EXERCISE AIM
Please repeat the lines below, exactly and only, from the one that holds "The image size is (1176, 1022)." through the one that holds "The height and width of the screenshot is (849, 1400).".

Collected data:
┌──

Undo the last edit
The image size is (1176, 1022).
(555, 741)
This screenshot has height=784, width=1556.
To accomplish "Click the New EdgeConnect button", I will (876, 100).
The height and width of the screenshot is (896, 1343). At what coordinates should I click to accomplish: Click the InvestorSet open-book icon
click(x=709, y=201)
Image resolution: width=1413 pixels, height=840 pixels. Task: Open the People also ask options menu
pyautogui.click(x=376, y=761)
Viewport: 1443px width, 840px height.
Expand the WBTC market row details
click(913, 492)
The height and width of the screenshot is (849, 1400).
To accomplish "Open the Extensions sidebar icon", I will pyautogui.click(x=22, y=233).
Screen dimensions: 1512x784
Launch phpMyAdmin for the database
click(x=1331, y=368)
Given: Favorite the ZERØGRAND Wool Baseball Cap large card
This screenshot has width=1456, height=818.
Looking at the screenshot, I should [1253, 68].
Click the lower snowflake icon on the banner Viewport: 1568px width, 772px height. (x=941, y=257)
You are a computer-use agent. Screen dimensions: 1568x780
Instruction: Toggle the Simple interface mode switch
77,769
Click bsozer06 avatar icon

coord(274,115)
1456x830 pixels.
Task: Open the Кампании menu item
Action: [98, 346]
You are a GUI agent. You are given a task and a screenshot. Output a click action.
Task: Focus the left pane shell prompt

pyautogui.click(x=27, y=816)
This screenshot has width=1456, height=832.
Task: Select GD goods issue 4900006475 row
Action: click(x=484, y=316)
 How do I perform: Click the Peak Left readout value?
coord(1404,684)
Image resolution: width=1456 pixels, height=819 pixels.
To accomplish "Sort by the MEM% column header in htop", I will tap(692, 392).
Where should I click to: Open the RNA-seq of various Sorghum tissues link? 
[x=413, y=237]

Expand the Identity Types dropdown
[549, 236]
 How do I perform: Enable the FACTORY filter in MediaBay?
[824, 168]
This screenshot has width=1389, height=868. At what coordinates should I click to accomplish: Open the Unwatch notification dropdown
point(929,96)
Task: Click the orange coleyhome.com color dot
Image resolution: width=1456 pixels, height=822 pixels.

└──

SOLUTION TO THIS EXERCISE
The image size is (1176, 1022).
(555, 741)
This screenshot has height=784, width=1556.
To accomplish "Click the New EdgeConnect button", I will (876, 100).
The height and width of the screenshot is (896, 1343). At what coordinates should I click to accomplish: Click the InvestorSet open-book icon
click(x=709, y=201)
Image resolution: width=1413 pixels, height=840 pixels. Task: Open the People also ask options menu
pyautogui.click(x=376, y=761)
Viewport: 1443px width, 840px height.
Expand the WBTC market row details
click(913, 492)
The height and width of the screenshot is (849, 1400).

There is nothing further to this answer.